Национал-социалисты не делали никакого секрета из того, что речь шла о мероприятии, которое было запланировано партией исключительно под закладку Дома немецкого искусства. Поначалу руководитель пропаганды в гау Карл Венцель, известный в партийных кругах под прозвищем Обойщик, поведал о программе намеченных торжеств официальному печатному органу НСДАП газете «Народный обозреватель». Партийная пресса тут же начала распространять сведения об этом. Однако, чтобы держать публику в напряжении, суть программы не раскрывалась до конца. Было решено сделать из ее подробностей некое подобие тайны. Так, например, тот же самый «Народный обозреватель» писал 13 сентября: «Слухи о том, что запланированный на 14–15 октября „День немецкого искусства“ в Мюнхене будет проходить с неслыханным размахом, заставляет поволноваться в нетерпеливом ожидании». Кроме всего прочего, утверждалось, что новый праздник должен был продолжить якобы прервавшуюся в 1918 году традицию, когда Мюнхен использовался в качестве общегерманского центра искусств. Этот тезис очень хорошо подходил для пропаганды. Сам же Венцель, ничего не стесняясь, заявлял: «Пропаганда может и должна состоять не только лишь в том, чтобы воспитывать народных товарищей в национал-социалистическом духе, но она также должна активно вмешиваться (в положительном смысле этого слова) во все сферы жизни, в том числе давая направление развития культуре и искусству».

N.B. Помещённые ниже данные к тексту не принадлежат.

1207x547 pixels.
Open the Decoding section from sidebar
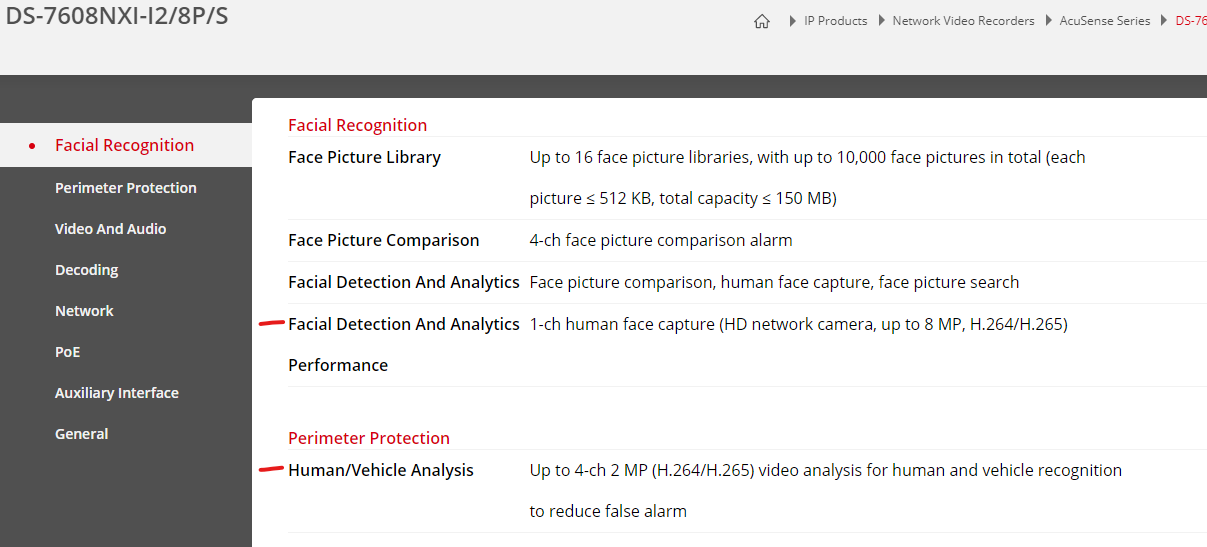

То, что Венцель подразумевал под эффективной пропагандой культуры, весьма наглядно показал День немецкого искусства. Он должен был торжественно открыться вечером 14 октября. Начало должно было быть положено обращениями обер-бургомистра Мюнхена и гауляйтера Адольфа Вагнера, которые должны были ретранслироваться из концертного зала по немецкому радио. В восемь часов вечера в Мюнхене, по меньшей мере на шести площадках (концертные залы, театры, опера), должны были даваться специальные представления, в том числе постановка «Свадьбы Фигаро». Поскольку эти представления проводились по линии партийного руководства, то оно выделяло финансовые субсидии, что позволяло значительно снизить цены на билеты. Это делалось для того, чтобы «на них могли попасть даже самые бедные народные товарищи». По крайней мере так сообщалось в национал-социалистической прессе. В здании цирка на Марсовом поле должен был давать «народный концерт» Имперский симфонический оркестр. Планировалось, что перед его началом торжественную речь произнесет заместитель гауляйтера Отто Ниппольд. Для тех, кто не мог себе позволить (или не успел) приобрести билет, в различных районах Мюнхена выступали хоры СА. Ассортимент мероприятий был настолько разнообразным, что большинство жителей Мюнхена и гостей города должны были прийти к мысли о том, что новые властители являлись «вдумчивыми покровителями искусства и культуры».